1.5 RESEARCH HYPOTHESIS

1. Ho: Lending policy has no effect on a commercial bank’s ability to provide loans.

Hi: Lending policies have an impact on a commercial bank’s ability to make loans.

2. Ho: Government policy has no effect on the country’s inflation rate.

Hello, the country’s inflation rate is affected by government policy.

3. Ho: Inflation has nothing to do with monetary policy.

Hi : Inflation is influenced by monetary policy.

4. Ho: Government policy on commercial banks has little effect on them.

The ability to make a loan.

Hello: Government policies on commercial banks have an impact on them.

The ability to make a loan.

1.6. SIGNIFICANCE OF THE STUDY

The study is crucial since many banks have been introduced and more are planned to hit the loan government’s efforts.
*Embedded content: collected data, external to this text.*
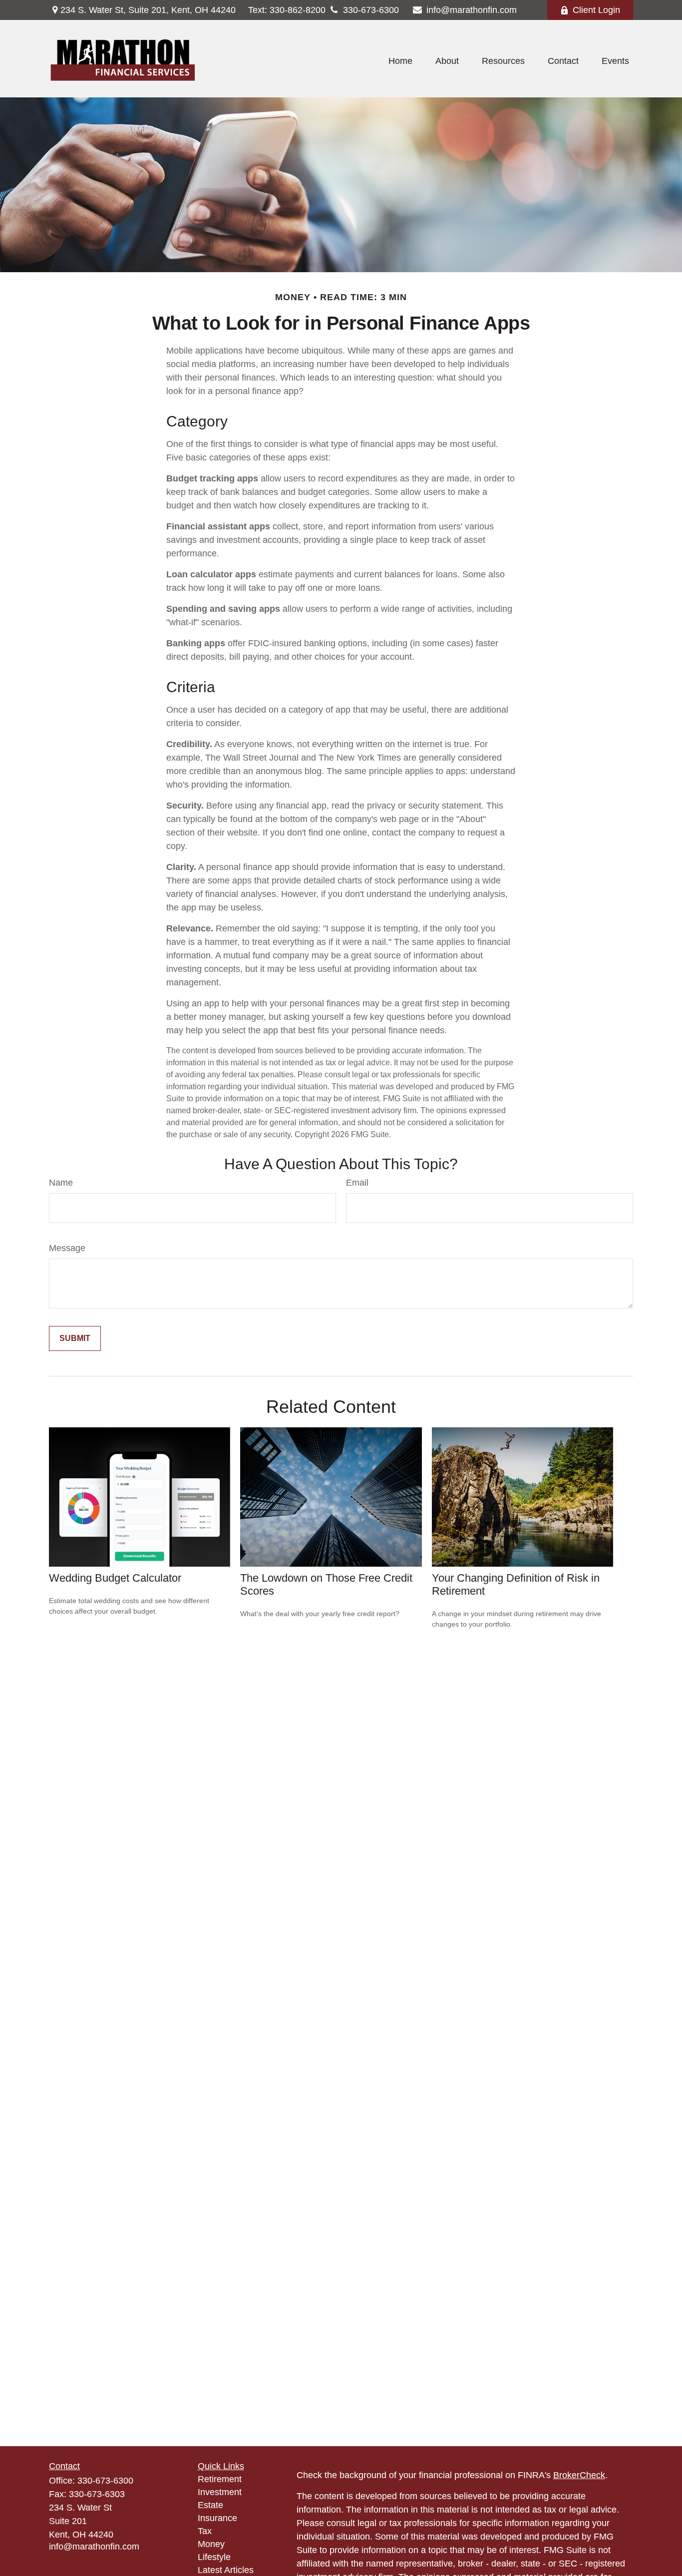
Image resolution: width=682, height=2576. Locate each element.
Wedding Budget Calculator (115, 1578)
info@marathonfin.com (471, 10)
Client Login (596, 10)
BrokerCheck (579, 2475)
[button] (400, 61)
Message (67, 1248)
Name (61, 1183)
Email (357, 1183)
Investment (220, 2492)
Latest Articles (226, 2570)
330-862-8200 (287, 10)
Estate (210, 2505)
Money (211, 2544)
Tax (205, 2531)
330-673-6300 (371, 10)
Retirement (220, 2479)
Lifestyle (214, 2557)
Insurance (217, 2518)
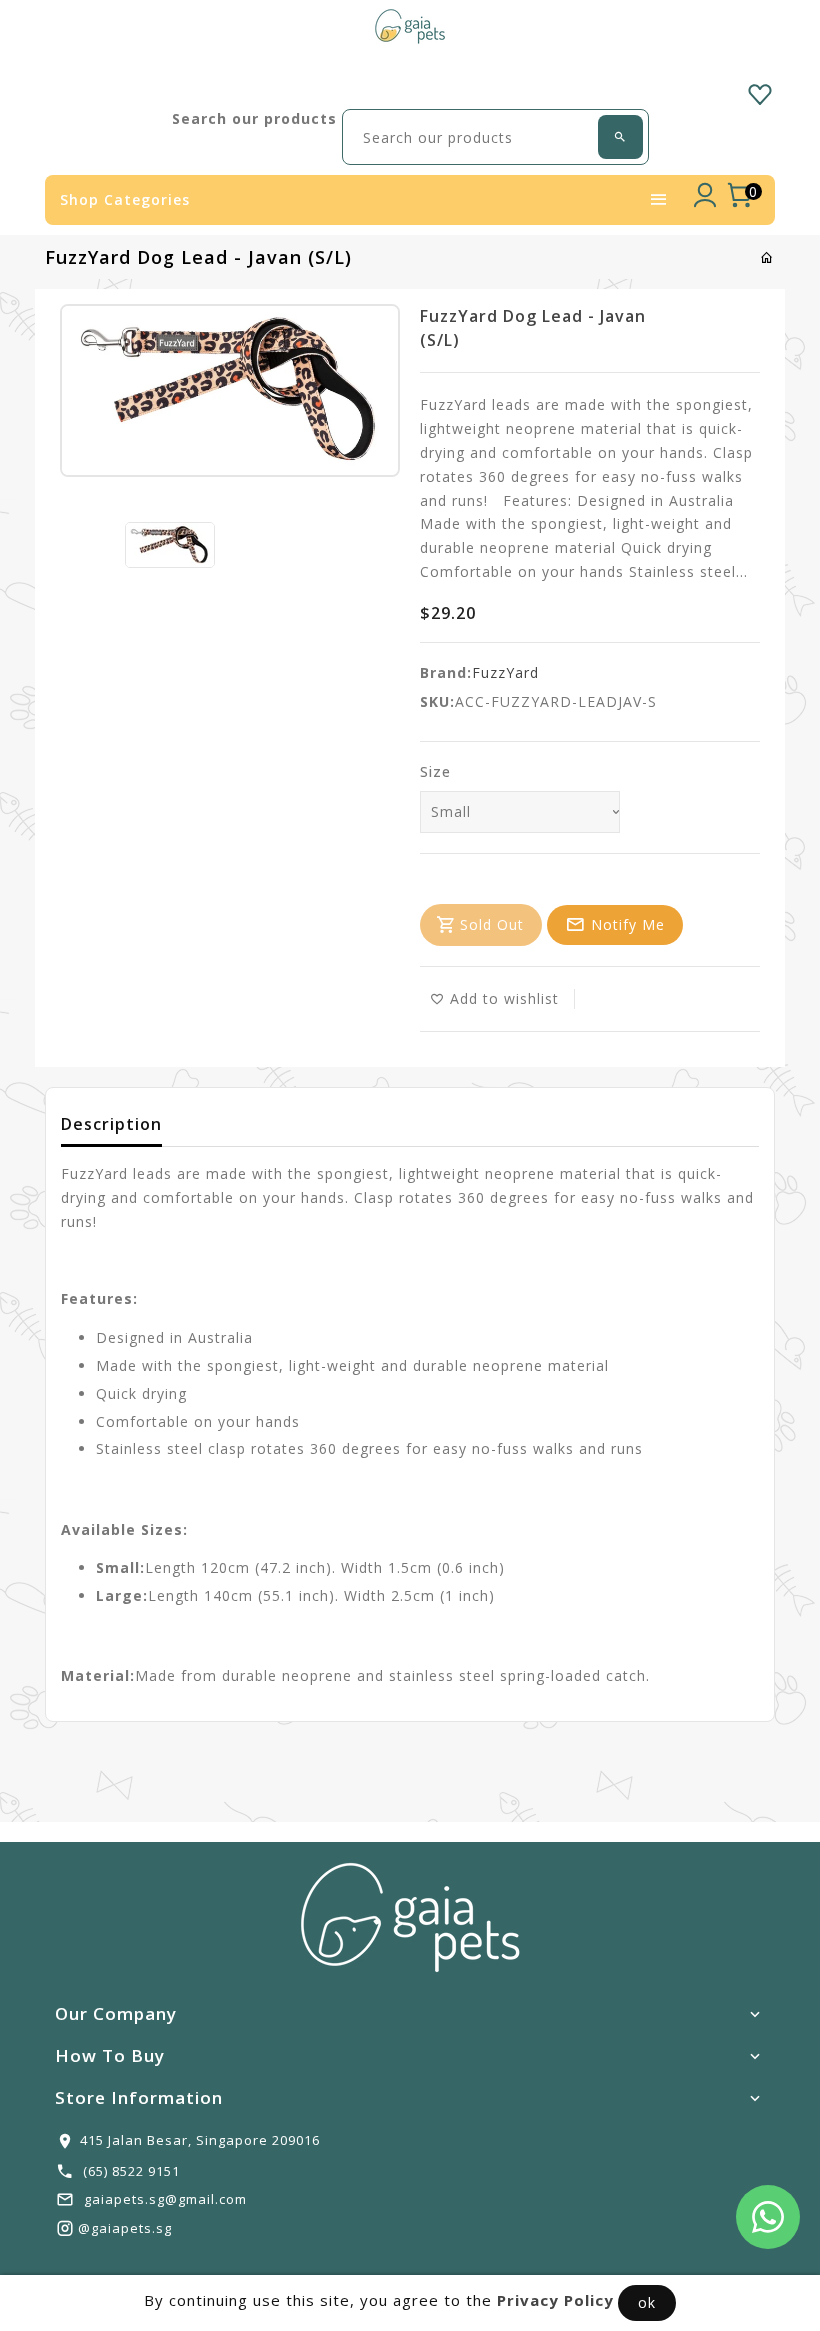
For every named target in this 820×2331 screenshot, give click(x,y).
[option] (170, 545)
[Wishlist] (760, 91)
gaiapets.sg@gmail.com (165, 2199)
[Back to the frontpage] (767, 257)
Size (435, 771)
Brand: (446, 672)
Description (111, 1124)
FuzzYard (505, 672)
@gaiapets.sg (125, 2228)
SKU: (437, 701)
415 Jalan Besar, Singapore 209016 (200, 2140)
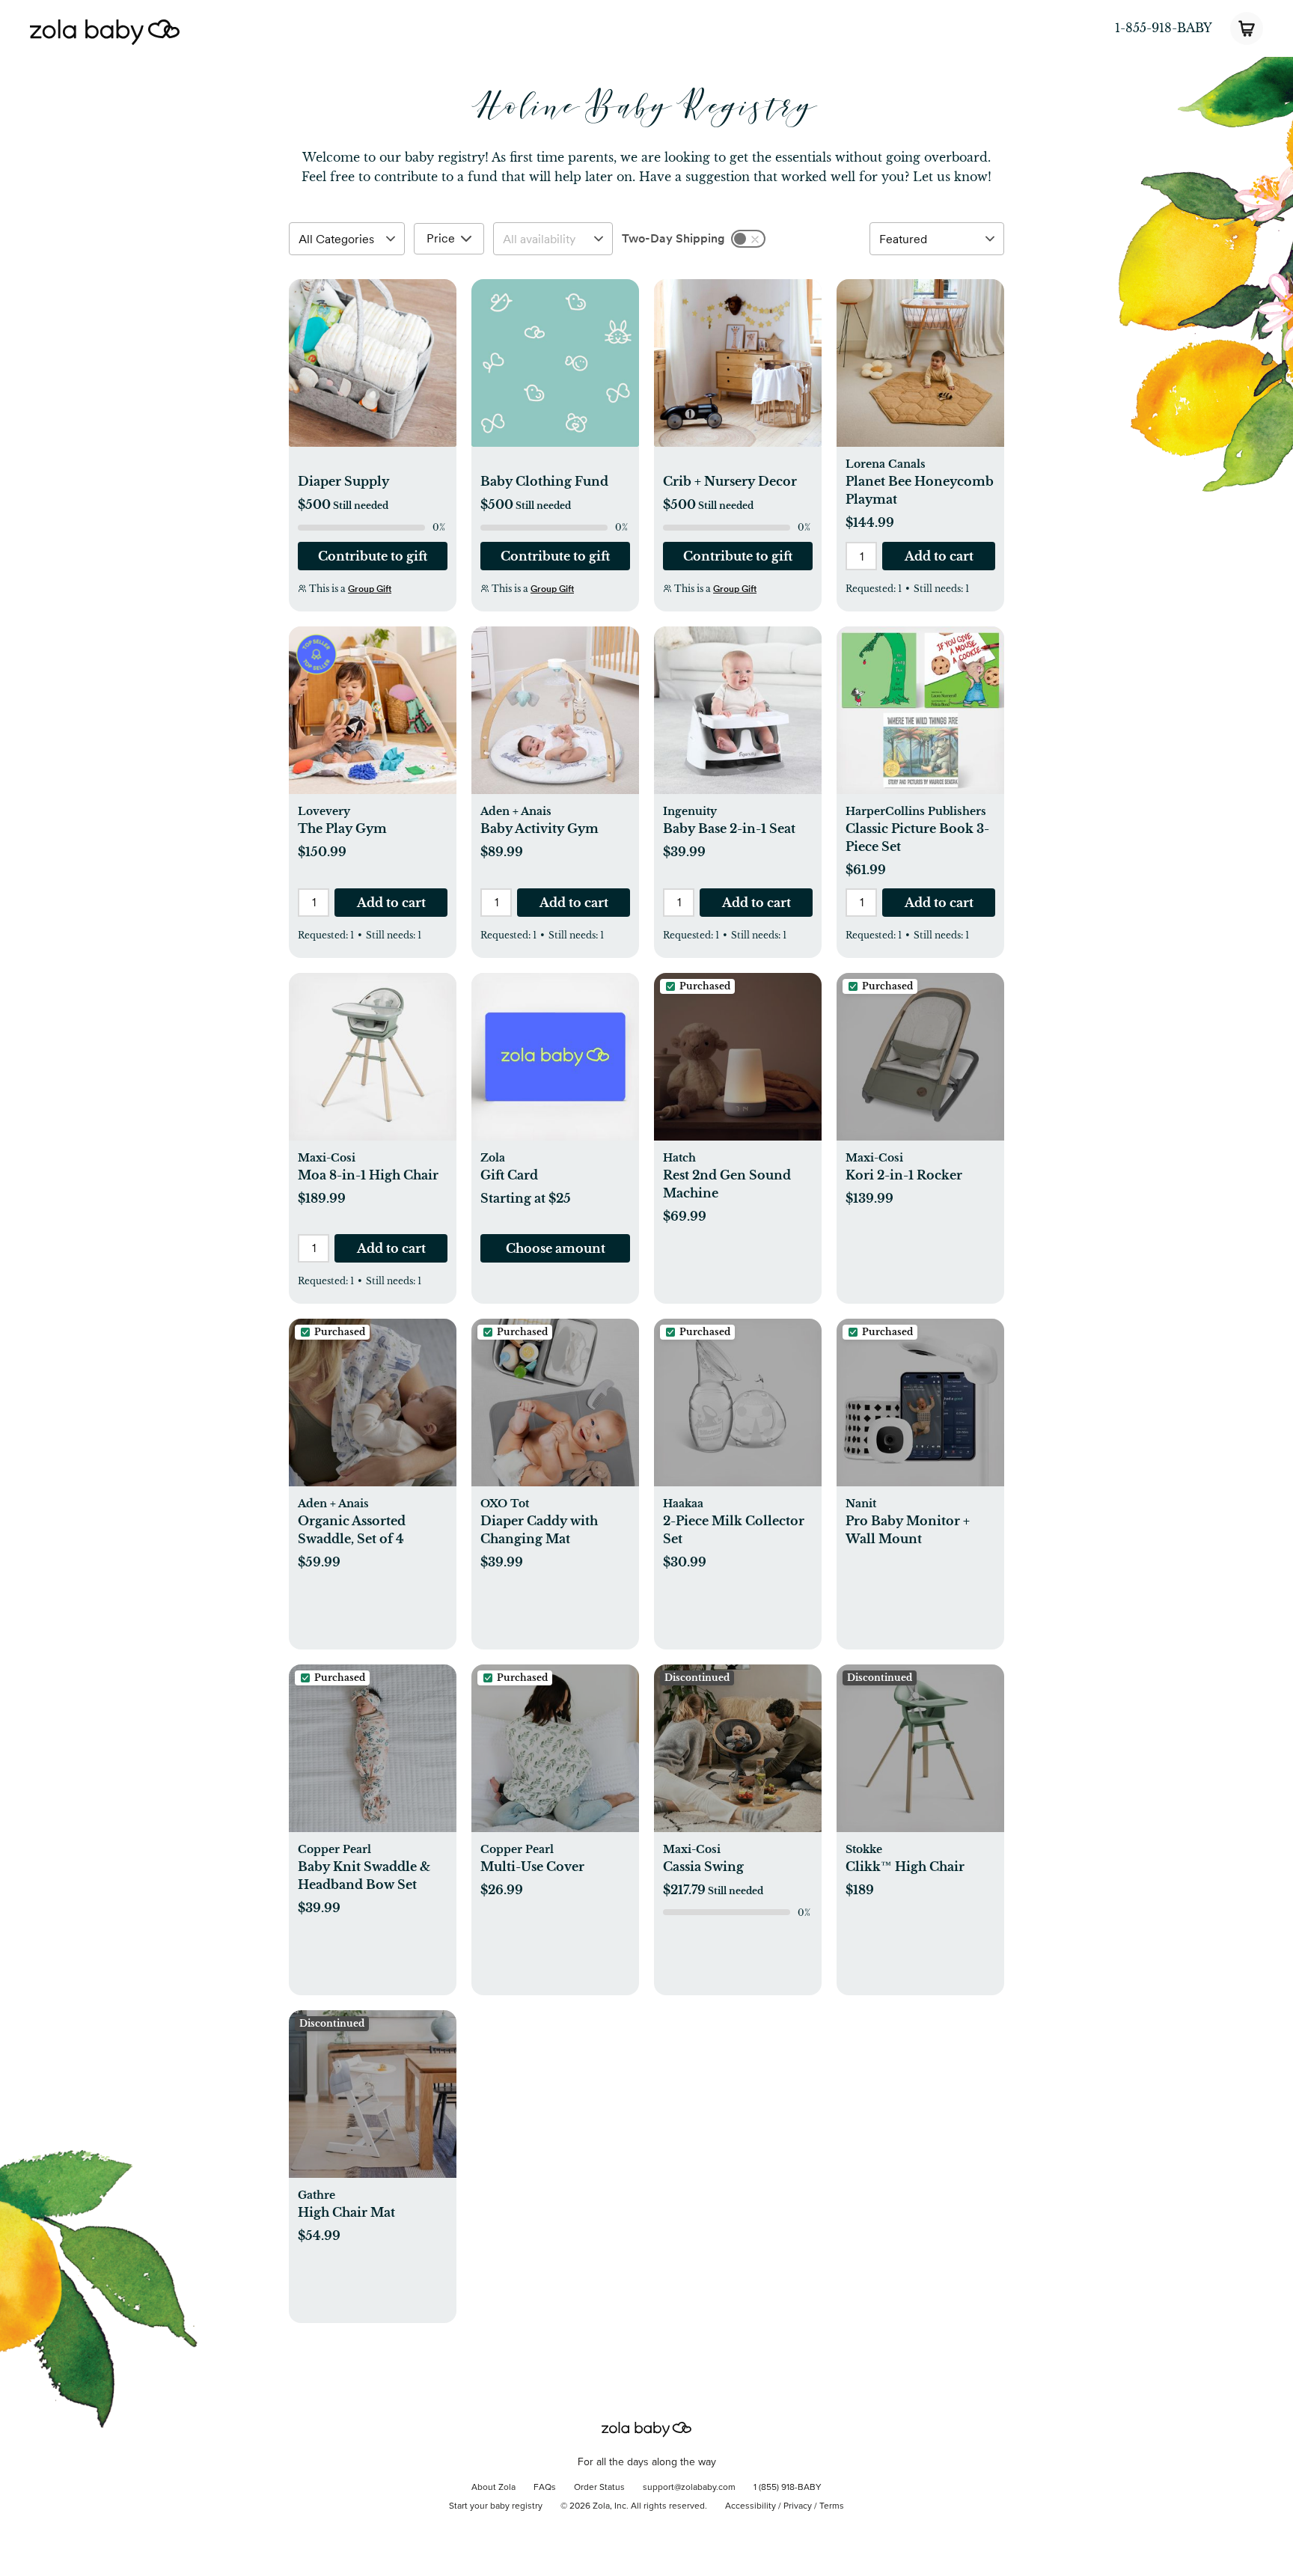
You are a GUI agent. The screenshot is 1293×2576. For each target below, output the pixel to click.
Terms (831, 2506)
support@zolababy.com (689, 2487)
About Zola (493, 2487)
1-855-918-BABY (1163, 27)
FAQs (545, 2487)
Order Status (599, 2487)
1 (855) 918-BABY (788, 2487)
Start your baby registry (495, 2506)
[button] (372, 371)
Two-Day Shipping (673, 238)
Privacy (797, 2506)
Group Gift (369, 589)
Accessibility (750, 2506)
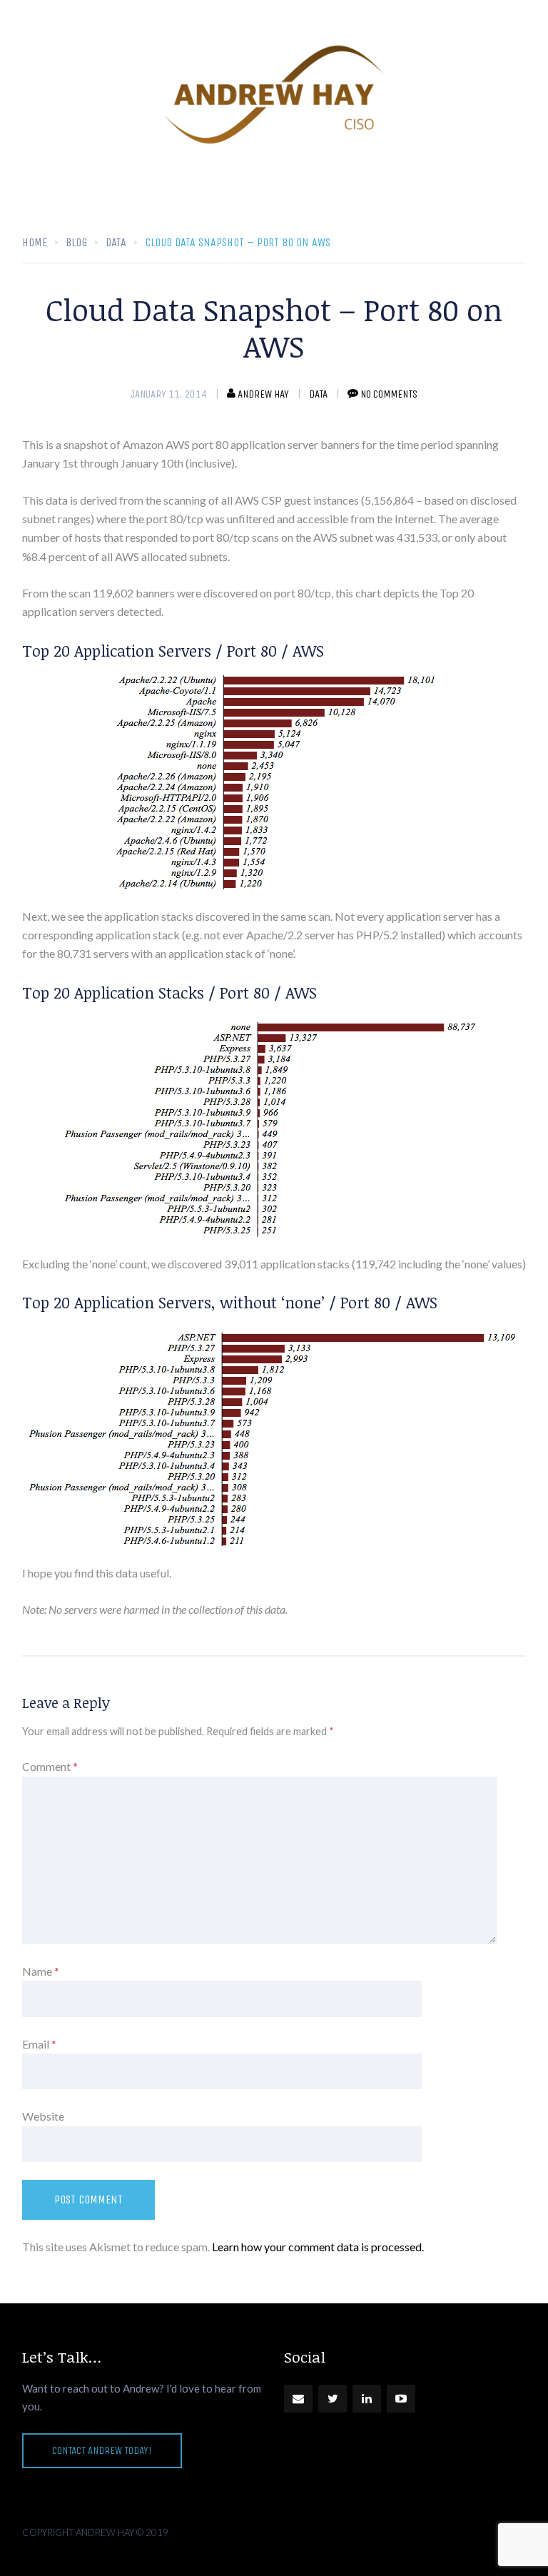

It is critical to the functioning of banking lending because it allows them to analyse the degree of profitability of their banks and identify unproductive ones.

It will also be the initial source of information for new bank employees and those looking to lend money. Again, students in banking and finance and research who are interested in this area of study will benefit from setting their bank lending aims.

1.8 DEFINITION OF TERMS

1. COMMERCIAL BANKS: This is a financial institution that accepts deposits from the public and makes a profit by lending money to the public.

2. LENDING: The granting of money to a customer with interest on the condition that the bank has sufficient security to back up the loan when it matures.

3. INTER BANK CLEARING: This is an arrangement in which banks settle instruments drawn on them by their customers in the clearing house, and commercial bank representatives deliver cheques drawn on other banks and collect instruments drawn on them by the bank.

4. LIQUIDITY: The liquidity of an asset refers to the ease with which it can be converted into cash with certainty. A bank must maintain a suitable amount of non-earning assets in its portfolio, such as cash call money, treasury bills, and other short-term maturing instruments.